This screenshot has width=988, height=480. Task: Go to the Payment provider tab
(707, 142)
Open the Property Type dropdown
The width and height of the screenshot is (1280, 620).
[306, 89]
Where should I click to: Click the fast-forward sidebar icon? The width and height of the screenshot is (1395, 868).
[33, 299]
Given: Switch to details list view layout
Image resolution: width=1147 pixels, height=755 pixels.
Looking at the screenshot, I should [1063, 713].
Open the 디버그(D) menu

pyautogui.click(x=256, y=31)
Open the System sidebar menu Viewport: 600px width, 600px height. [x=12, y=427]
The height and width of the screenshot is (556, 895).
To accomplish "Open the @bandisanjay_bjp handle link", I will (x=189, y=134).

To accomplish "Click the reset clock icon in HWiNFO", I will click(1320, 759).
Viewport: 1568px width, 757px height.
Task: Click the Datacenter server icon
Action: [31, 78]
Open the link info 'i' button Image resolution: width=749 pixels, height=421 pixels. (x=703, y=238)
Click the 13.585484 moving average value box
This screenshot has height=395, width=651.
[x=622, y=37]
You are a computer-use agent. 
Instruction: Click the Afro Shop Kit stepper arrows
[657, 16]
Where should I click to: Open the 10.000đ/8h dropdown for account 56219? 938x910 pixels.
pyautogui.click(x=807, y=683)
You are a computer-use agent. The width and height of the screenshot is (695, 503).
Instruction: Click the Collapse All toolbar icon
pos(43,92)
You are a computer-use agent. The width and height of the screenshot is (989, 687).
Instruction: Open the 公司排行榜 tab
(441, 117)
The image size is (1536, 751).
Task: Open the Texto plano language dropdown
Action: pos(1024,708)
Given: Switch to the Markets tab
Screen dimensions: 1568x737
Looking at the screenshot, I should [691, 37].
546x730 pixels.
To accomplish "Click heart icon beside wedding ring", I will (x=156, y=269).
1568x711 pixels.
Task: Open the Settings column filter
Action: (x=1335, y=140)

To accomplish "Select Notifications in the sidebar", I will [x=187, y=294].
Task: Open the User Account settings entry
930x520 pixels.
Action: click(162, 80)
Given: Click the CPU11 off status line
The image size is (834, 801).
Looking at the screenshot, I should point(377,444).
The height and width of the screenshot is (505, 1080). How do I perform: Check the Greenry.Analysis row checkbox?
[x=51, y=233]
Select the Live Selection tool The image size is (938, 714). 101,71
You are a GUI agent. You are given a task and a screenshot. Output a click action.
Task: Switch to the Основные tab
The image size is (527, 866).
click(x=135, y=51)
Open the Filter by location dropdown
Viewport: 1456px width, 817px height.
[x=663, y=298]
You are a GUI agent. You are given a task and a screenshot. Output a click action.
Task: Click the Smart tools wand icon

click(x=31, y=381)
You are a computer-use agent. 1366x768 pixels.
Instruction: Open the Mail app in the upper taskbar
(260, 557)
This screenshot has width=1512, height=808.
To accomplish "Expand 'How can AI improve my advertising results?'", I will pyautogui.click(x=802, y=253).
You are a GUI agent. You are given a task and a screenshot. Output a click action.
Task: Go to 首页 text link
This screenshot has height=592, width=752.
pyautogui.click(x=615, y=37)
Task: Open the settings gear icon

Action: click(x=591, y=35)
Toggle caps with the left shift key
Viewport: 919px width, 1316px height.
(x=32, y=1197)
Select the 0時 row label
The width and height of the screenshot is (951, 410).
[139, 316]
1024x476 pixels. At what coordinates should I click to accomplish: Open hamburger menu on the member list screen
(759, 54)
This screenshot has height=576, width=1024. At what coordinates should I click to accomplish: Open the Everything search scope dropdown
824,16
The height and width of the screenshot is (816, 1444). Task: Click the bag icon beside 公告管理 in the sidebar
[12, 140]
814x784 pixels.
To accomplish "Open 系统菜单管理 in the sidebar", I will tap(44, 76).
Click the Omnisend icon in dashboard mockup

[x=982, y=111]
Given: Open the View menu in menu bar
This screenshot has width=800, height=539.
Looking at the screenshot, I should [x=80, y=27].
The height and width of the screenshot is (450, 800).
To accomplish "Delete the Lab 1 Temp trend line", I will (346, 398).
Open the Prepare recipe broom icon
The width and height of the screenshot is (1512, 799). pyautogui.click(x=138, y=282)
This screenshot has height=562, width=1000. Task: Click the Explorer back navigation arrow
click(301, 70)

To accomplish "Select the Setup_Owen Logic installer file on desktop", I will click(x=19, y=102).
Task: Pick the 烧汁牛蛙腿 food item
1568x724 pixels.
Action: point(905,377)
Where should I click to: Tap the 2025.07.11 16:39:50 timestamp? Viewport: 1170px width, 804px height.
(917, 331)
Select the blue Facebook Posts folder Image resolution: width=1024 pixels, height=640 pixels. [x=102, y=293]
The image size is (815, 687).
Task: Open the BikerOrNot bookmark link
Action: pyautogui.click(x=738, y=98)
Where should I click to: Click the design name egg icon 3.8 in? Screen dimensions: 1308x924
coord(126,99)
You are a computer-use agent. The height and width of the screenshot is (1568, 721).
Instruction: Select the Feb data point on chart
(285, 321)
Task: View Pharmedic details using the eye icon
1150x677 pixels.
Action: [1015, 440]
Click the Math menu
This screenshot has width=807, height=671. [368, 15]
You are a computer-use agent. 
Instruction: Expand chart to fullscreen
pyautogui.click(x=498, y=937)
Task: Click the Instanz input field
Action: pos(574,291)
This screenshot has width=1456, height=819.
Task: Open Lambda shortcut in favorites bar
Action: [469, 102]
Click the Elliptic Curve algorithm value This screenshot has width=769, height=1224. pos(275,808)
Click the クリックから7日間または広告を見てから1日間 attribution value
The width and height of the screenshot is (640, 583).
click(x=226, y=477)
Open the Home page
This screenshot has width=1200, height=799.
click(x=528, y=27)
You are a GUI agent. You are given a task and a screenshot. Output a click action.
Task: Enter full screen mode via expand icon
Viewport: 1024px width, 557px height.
-=-=-=-=-
What to work on → In the rows from the start through the line containing "will [x=187, y=294].", swap "Property Type" for "Currency" and write those lines out again with everything else unchanged.

Solution to the problem →
This screenshot has width=988, height=480. Task: Go to the Payment provider tab
(707, 142)
Open the Currency dropdown
The width and height of the screenshot is (1280, 620).
[306, 89]
Where should I click to: Click the fast-forward sidebar icon? The width and height of the screenshot is (1395, 868).
[33, 299]
Given: Switch to details list view layout
Image resolution: width=1147 pixels, height=755 pixels.
Looking at the screenshot, I should [1063, 713].
Open the 디버그(D) menu

pyautogui.click(x=256, y=31)
Open the System sidebar menu Viewport: 600px width, 600px height. [x=12, y=427]
The height and width of the screenshot is (556, 895).
To accomplish "Open the @bandisanjay_bjp handle link", I will (x=189, y=134).

To accomplish "Click the reset clock icon in HWiNFO", I will click(1320, 759).
Viewport: 1568px width, 757px height.
Task: Click the Datacenter server icon
Action: [31, 78]
Open the link info 'i' button Image resolution: width=749 pixels, height=421 pixels. (x=703, y=238)
Click the 13.585484 moving average value box
This screenshot has height=395, width=651.
[x=622, y=37]
You are a computer-use agent. 
Instruction: Click the Afro Shop Kit stepper arrows
[657, 16]
Where should I click to: Open the 10.000đ/8h dropdown for account 56219? 938x910 pixels.
pyautogui.click(x=807, y=683)
You are a computer-use agent. The width and height of the screenshot is (695, 503).
Instruction: Click the Collapse All toolbar icon
pos(43,92)
You are a computer-use agent. The width and height of the screenshot is (989, 687).
Instruction: Open the 公司排行榜 tab
(441, 117)
The image size is (1536, 751).
Task: Open the Texto plano language dropdown
Action: pos(1024,708)
Given: Switch to the Markets tab
Screen dimensions: 1568x737
Looking at the screenshot, I should [691, 37].
546x730 pixels.
To accomplish "Click heart icon beside wedding ring", I will (x=156, y=269).
1568x711 pixels.
Task: Open the Settings column filter
Action: (x=1335, y=140)

To accomplish "Select Notifications in the sidebar", I will [x=187, y=294].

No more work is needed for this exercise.